[Begin Provided information]

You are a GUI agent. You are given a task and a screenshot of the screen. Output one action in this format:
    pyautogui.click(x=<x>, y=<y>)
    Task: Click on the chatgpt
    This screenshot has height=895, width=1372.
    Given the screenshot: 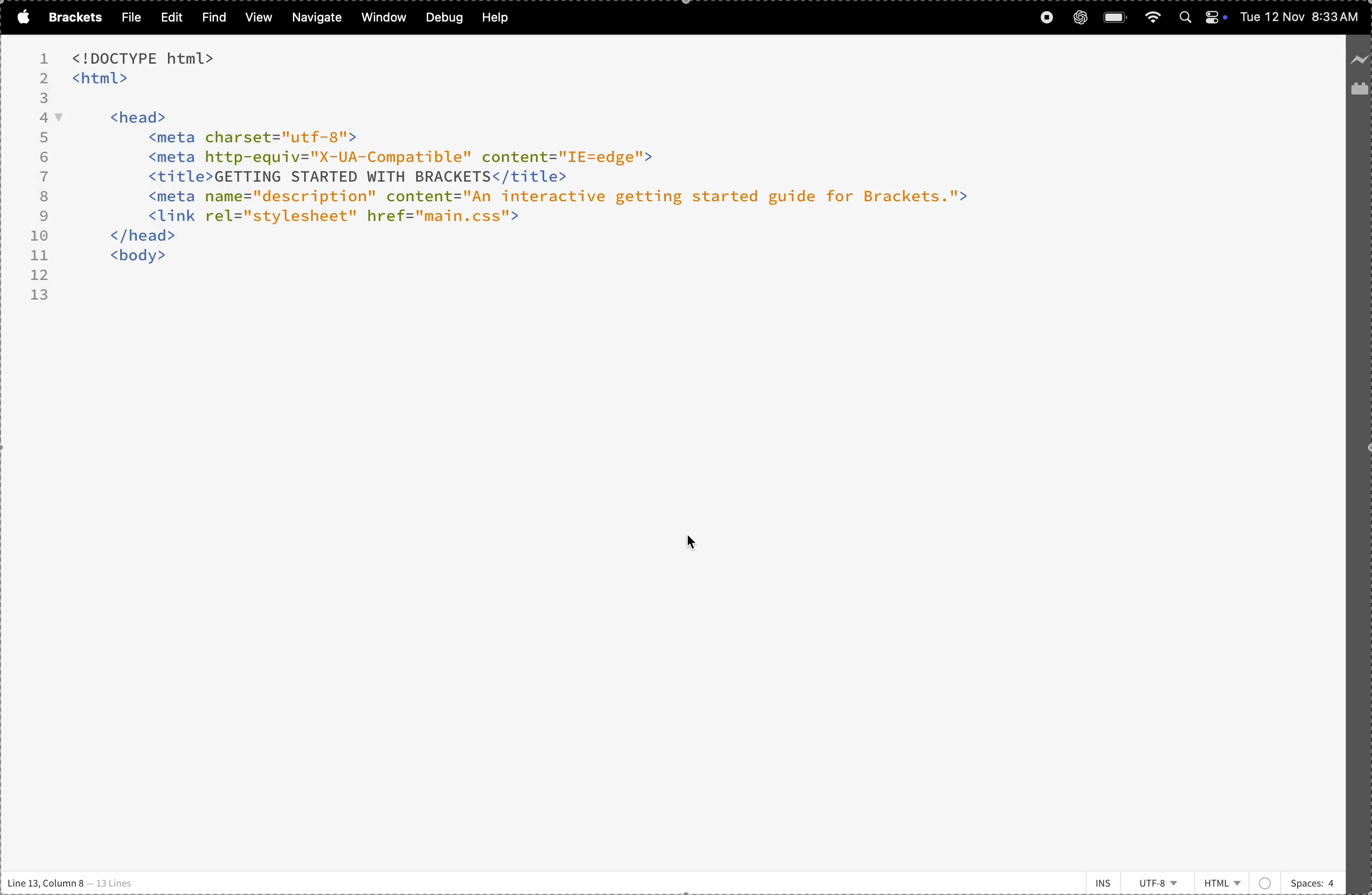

[End Provided information]

*Challenge:*
Swap each "screenshot" in the listing for "screen capture" and reproduce the listing with no other changes. Omit the pictures.

*Result of this exercise:*
You are a GUI agent. You are given a task and a screen capture of the screen. Output one action in this format:
    pyautogui.click(x=<x>, y=<y>)
    Task: Click on the chatgpt
    This screen capture has height=895, width=1372.
    Given the screen capture: 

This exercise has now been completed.